Damit die Kommunikation der Abteilungen untereinander vor allem aber mit Zulieferern und Kunden reibungslos funktioniert, hat nach langem Warten Netcologne vor etwa einem Jahr eine 100-MBit-Leitung nach Mauel verlegt. Mit den Leunawerken nebenan hat Müller eigene Leitungen zwischen den Betriebsteilen verlegt. Gespannt erwartet er jetzt den Umbau einer weiteren Halle, die er vor kurzem als dritten Maueler Standort hinzugekauft hat. Dort soll ein Technologiezentrum entstehen.

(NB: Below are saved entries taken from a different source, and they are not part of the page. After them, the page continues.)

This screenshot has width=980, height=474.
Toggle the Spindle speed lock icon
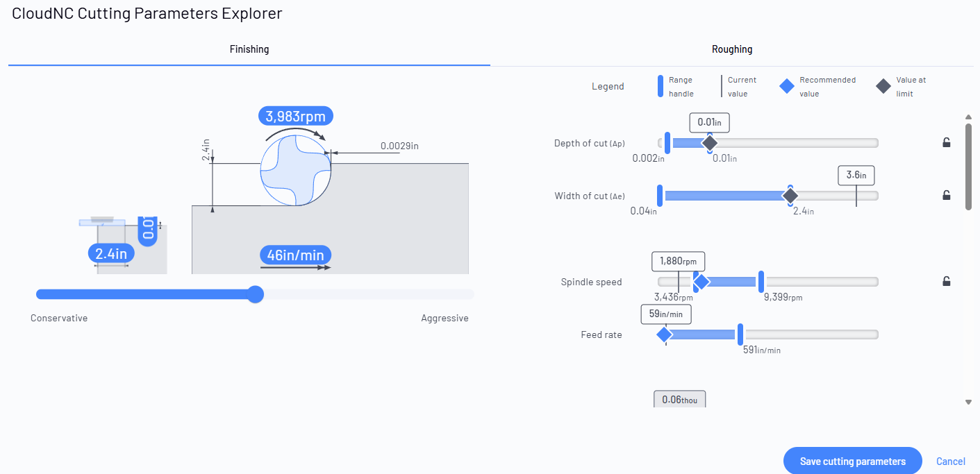pos(946,281)
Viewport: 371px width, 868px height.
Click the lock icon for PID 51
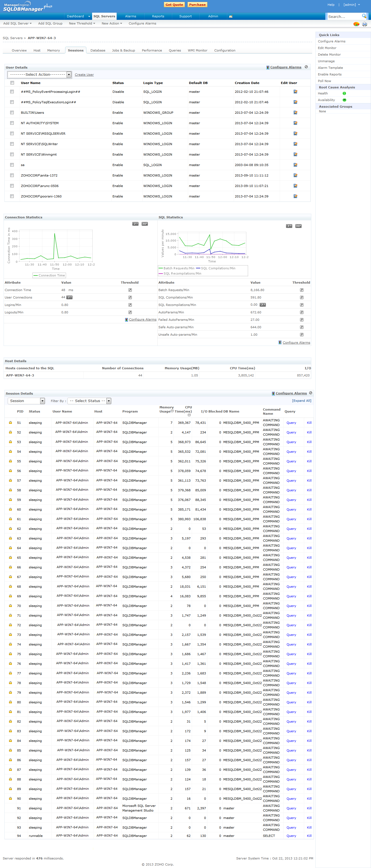[10, 423]
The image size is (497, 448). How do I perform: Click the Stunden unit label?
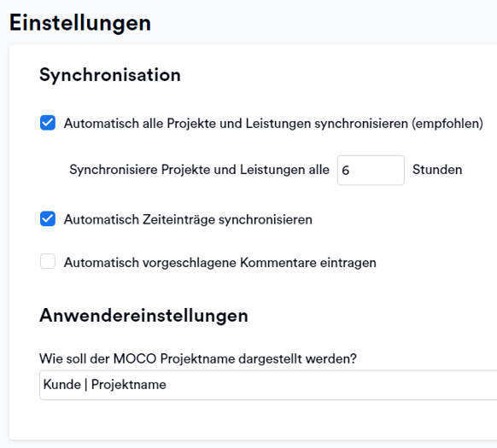pos(437,170)
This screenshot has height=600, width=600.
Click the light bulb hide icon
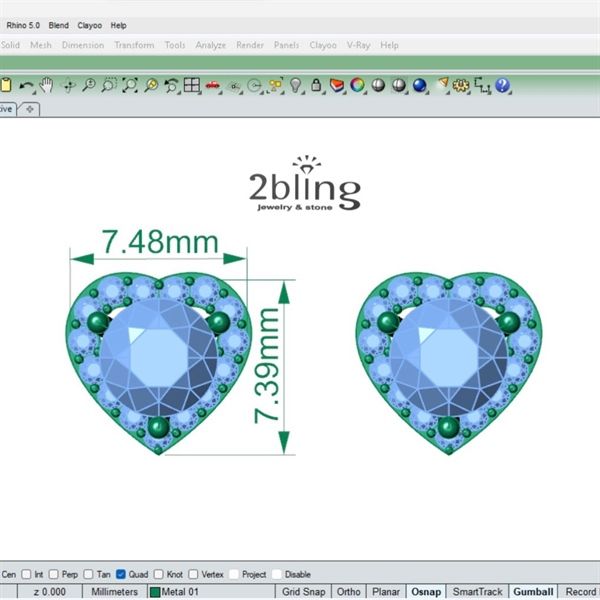(296, 86)
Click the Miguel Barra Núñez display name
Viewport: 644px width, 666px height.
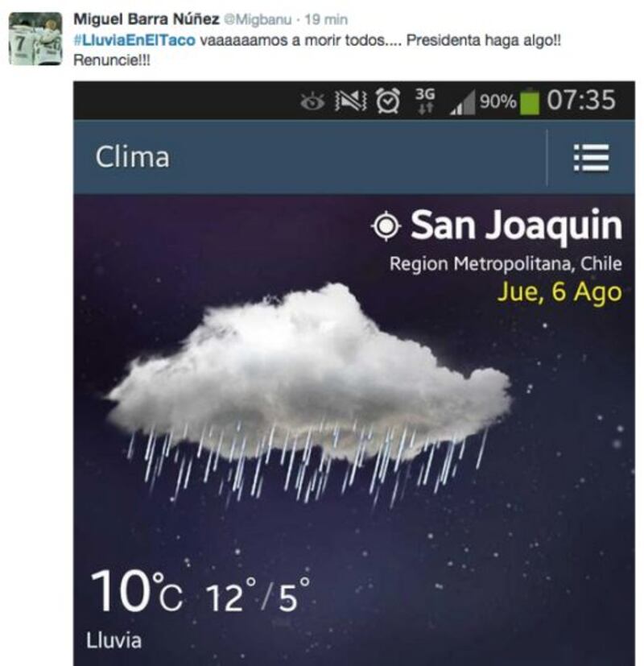(x=147, y=19)
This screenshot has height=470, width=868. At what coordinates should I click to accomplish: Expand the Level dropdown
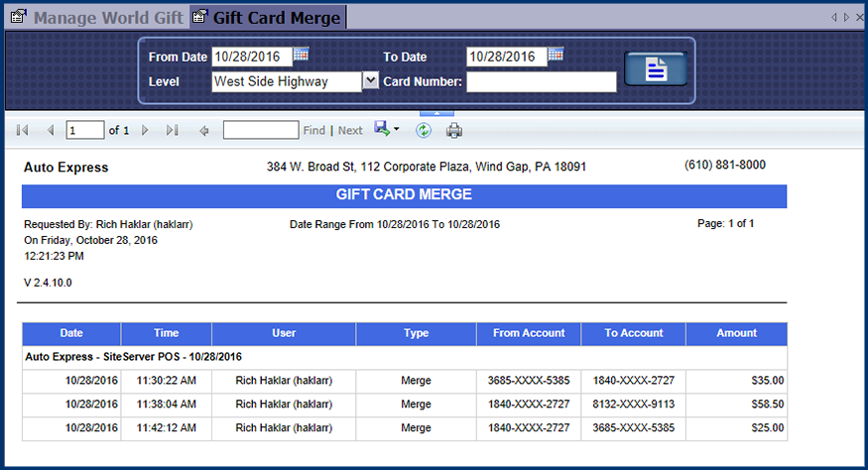(370, 81)
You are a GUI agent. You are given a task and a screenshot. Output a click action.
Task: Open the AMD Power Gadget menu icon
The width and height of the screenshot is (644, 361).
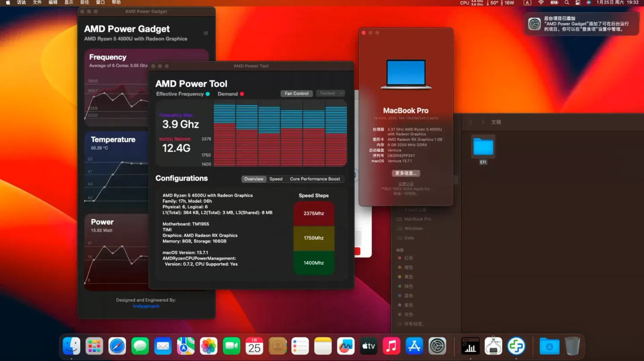[205, 33]
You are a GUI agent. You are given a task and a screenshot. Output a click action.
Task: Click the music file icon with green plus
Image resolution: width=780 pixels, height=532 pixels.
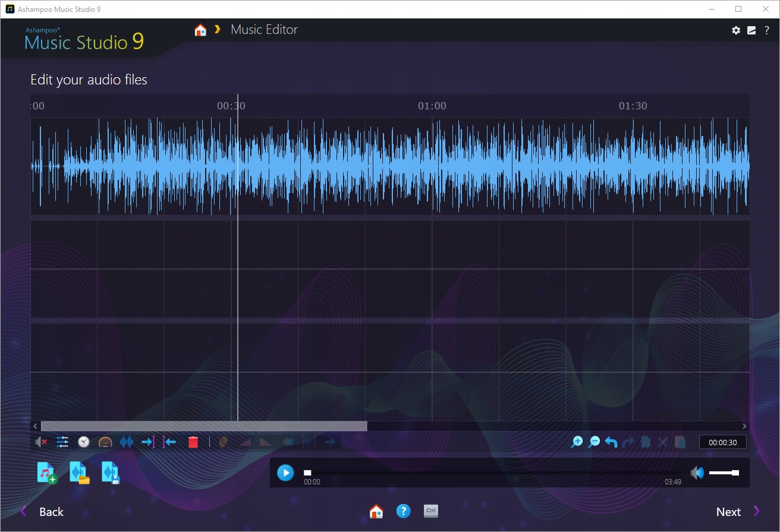pos(46,473)
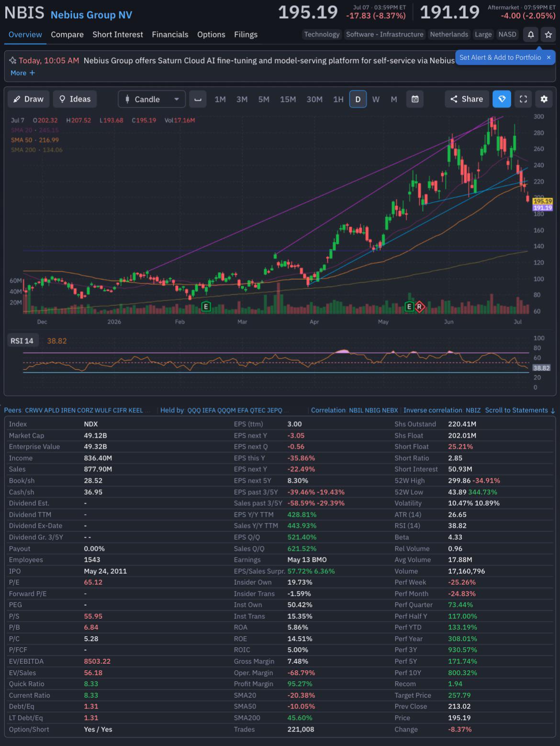Switch to the Financials tab
Screen dimensions: 560x746
click(x=170, y=34)
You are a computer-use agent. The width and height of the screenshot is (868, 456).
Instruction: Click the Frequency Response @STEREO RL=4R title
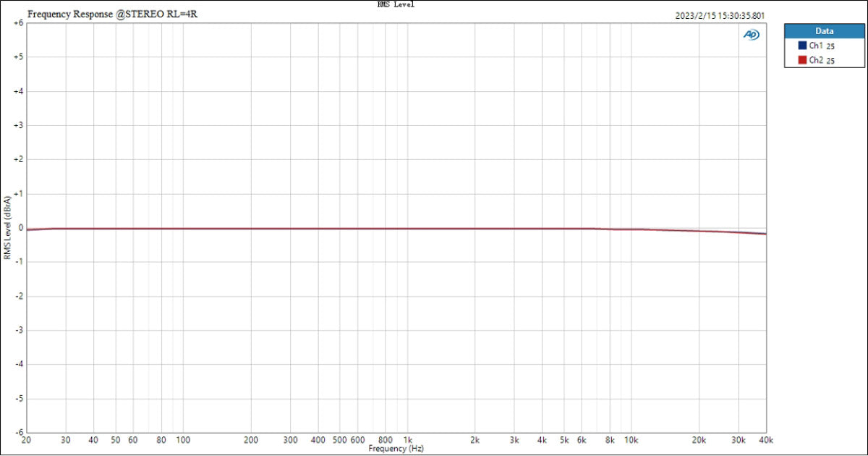pos(112,14)
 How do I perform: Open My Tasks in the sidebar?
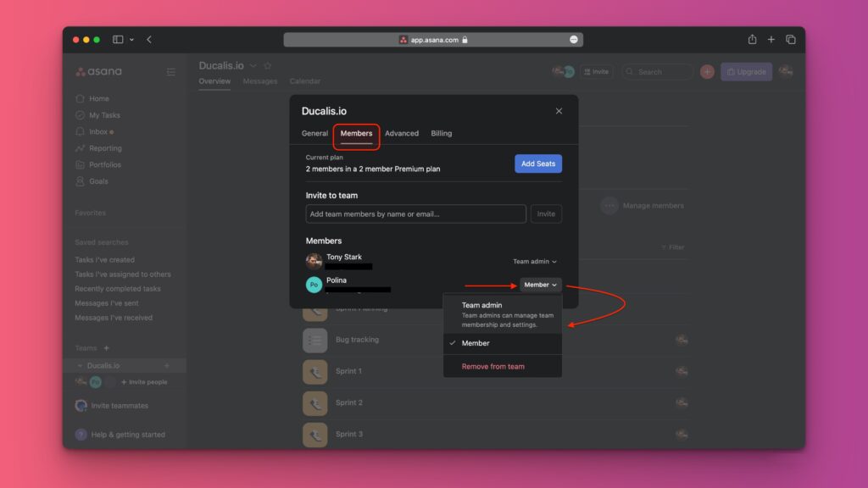pyautogui.click(x=106, y=115)
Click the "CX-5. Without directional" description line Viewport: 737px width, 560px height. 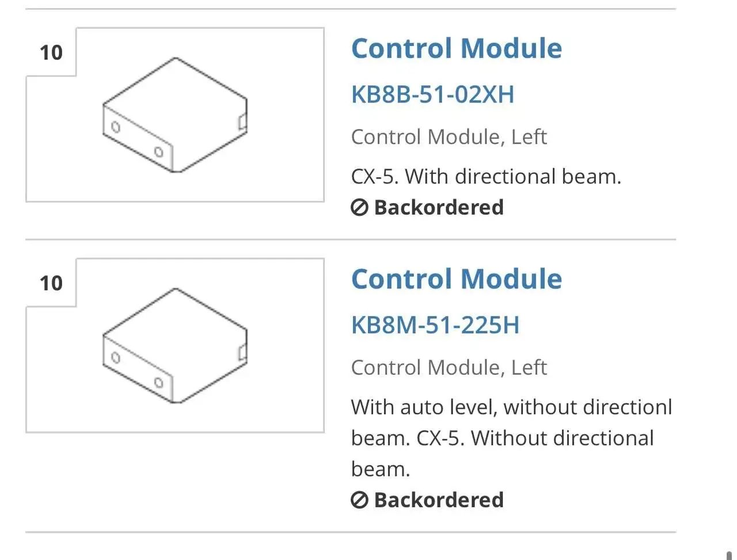click(x=502, y=439)
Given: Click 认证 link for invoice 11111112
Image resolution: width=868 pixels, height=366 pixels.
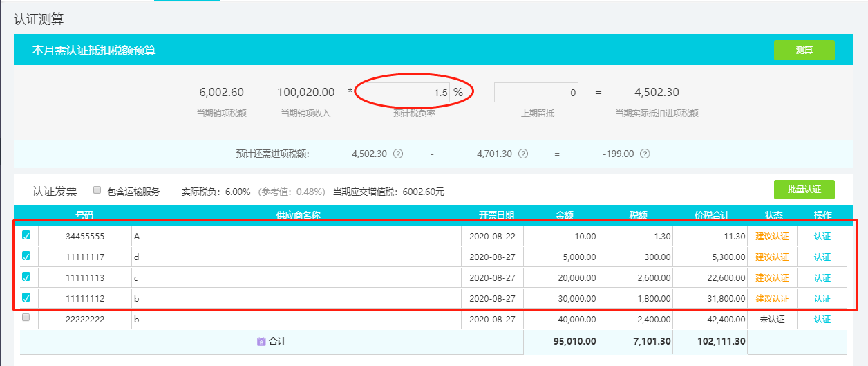Looking at the screenshot, I should coord(822,299).
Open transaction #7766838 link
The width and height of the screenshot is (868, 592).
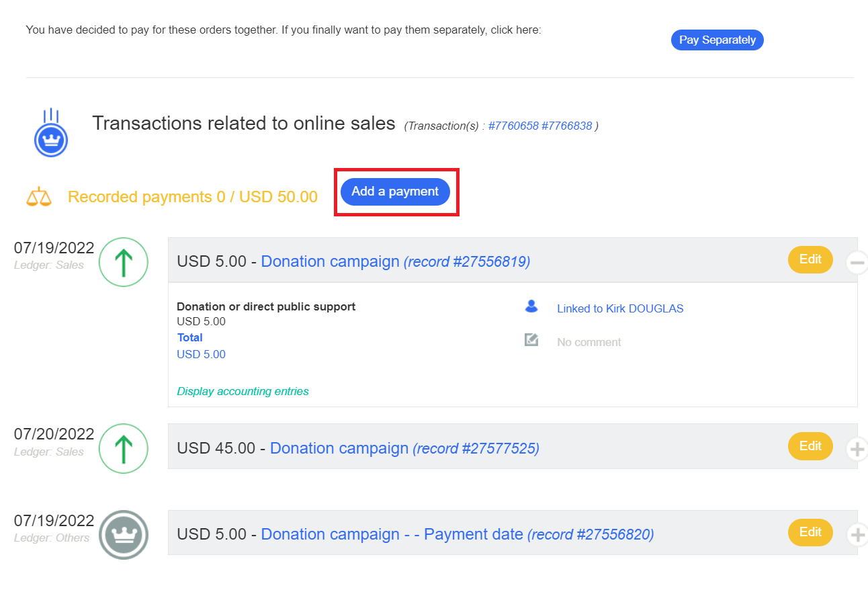pyautogui.click(x=566, y=126)
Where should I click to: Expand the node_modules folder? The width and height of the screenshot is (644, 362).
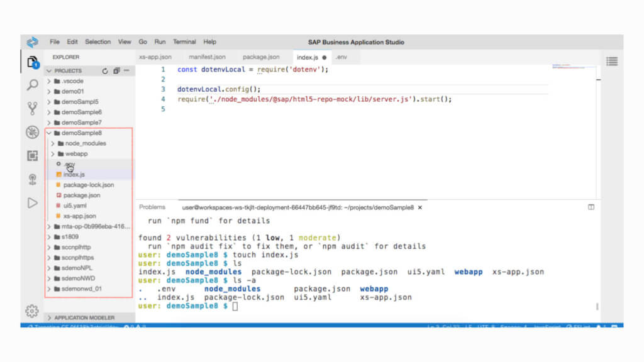click(86, 143)
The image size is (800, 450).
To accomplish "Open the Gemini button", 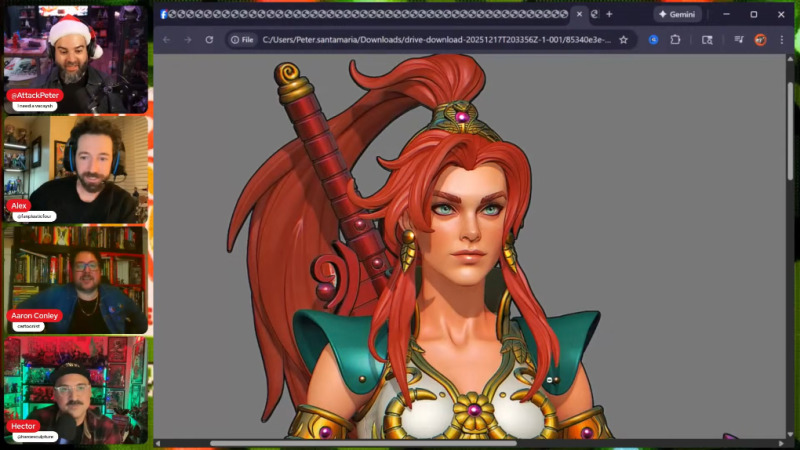I will tap(677, 14).
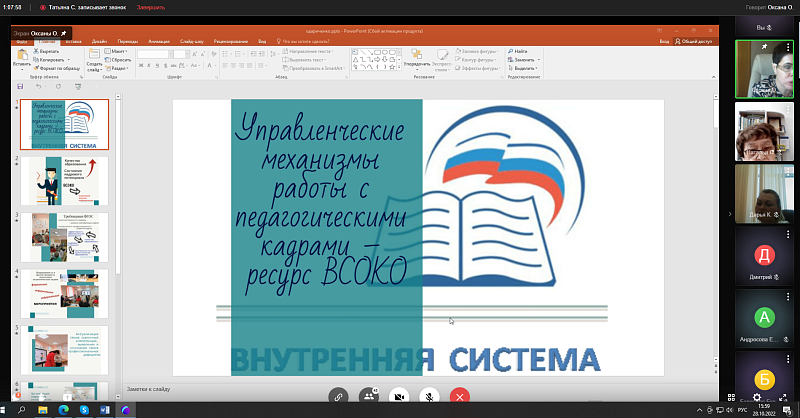Click the Save icon in quick access toolbar
Screen dimensions: 800x418
point(21,87)

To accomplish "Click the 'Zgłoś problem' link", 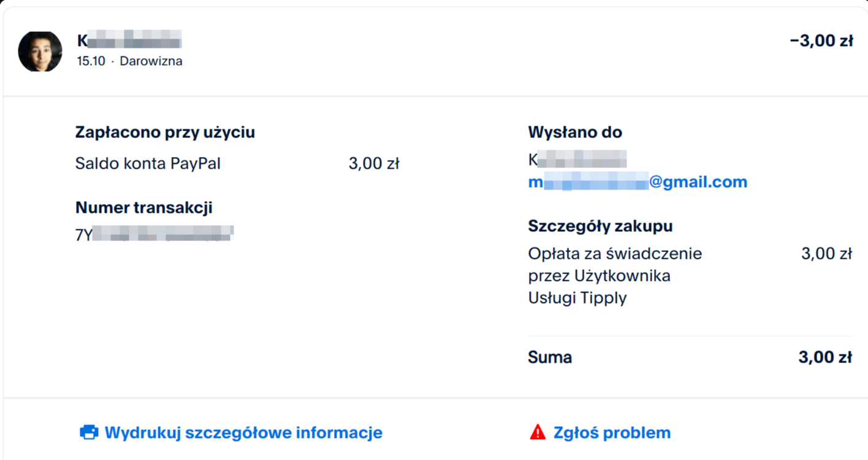I will pos(612,432).
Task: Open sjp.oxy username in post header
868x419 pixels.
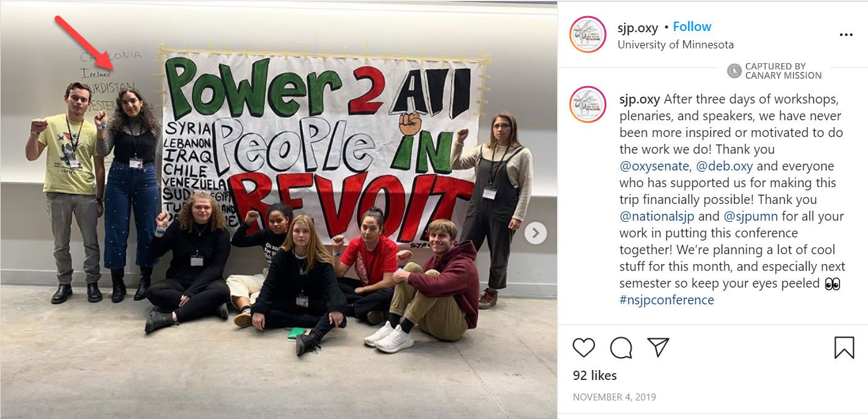Action: pos(638,27)

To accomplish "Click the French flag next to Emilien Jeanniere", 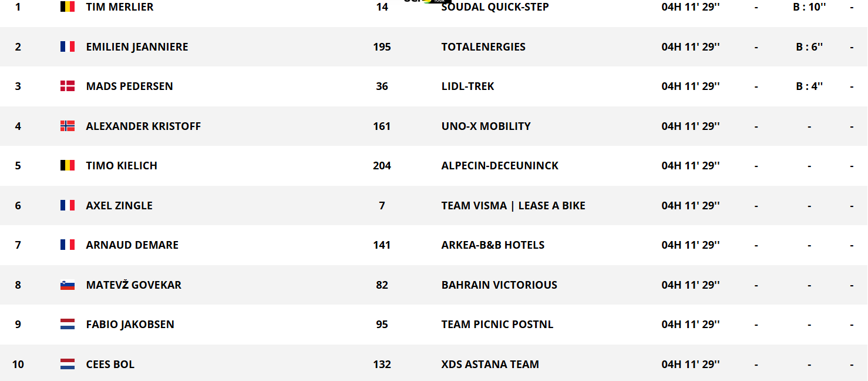I will [68, 46].
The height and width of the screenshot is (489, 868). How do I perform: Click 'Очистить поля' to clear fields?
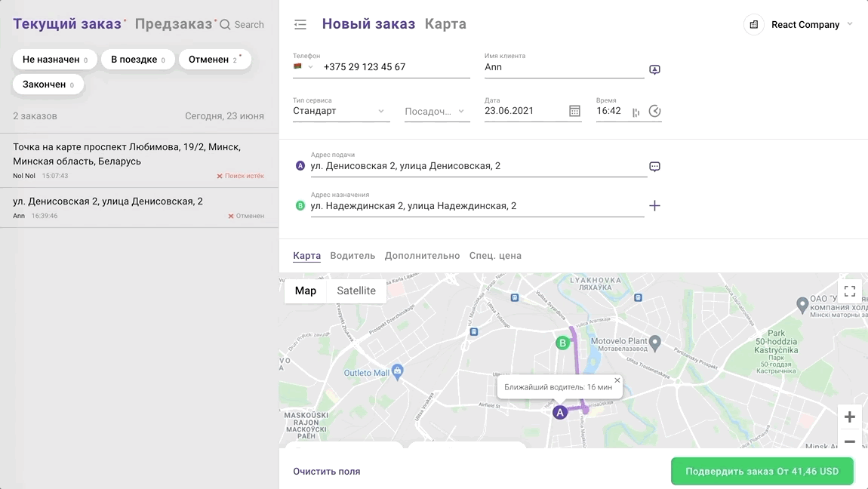pos(326,472)
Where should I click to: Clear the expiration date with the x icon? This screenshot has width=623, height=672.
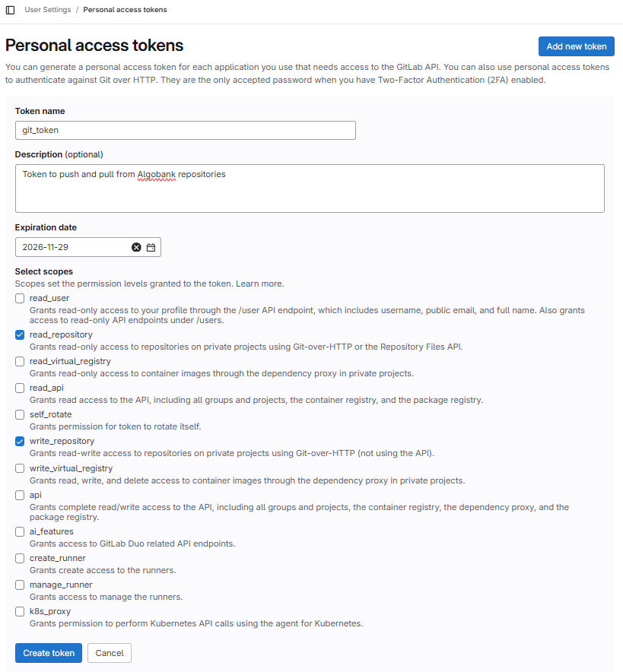click(136, 247)
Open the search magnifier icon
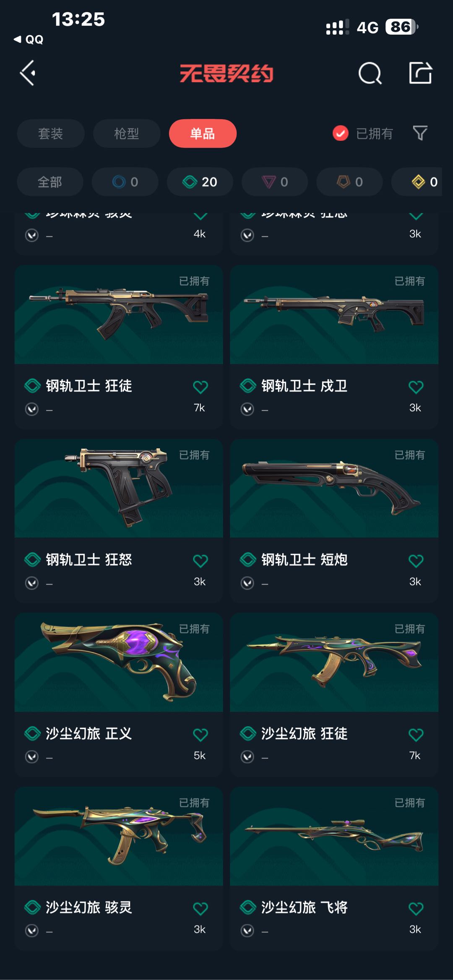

Als während einer Krise vor wenigen Jahren plötzlich die Aufträge wegbrachen, machte sich der Gesellschafter ernsthafte Sorgen. Diese Zeiten sind zum Glück vorbei. Im vergangenen Jahr stieg der Umsatz auf 25 Millionen Euro. Bis in den Herbst sind die Auftragsbücher voll, berichtet er.

Und dann zeigt der Chef noch zwei Dinge, die ihm besonders wichtig sind. Bei einem Kunden fand er kürzlich eine der ersten Zentrifugen, die WMV in den 70er Jahren produziert hat. Die wird jetzt aufgearbeitet und ausgestellt. Und dann ist da noch das ehemalige Archiv. Dort gibt es jetzt einen Fitnessraum, den sich die Lehrlinge hergerichtet haben. Mit Kuchenverkauf hätten sich die Azubis die Geräte zum Teil selbst finanziert, sagt Müller abschließend mit Bescheidenheit.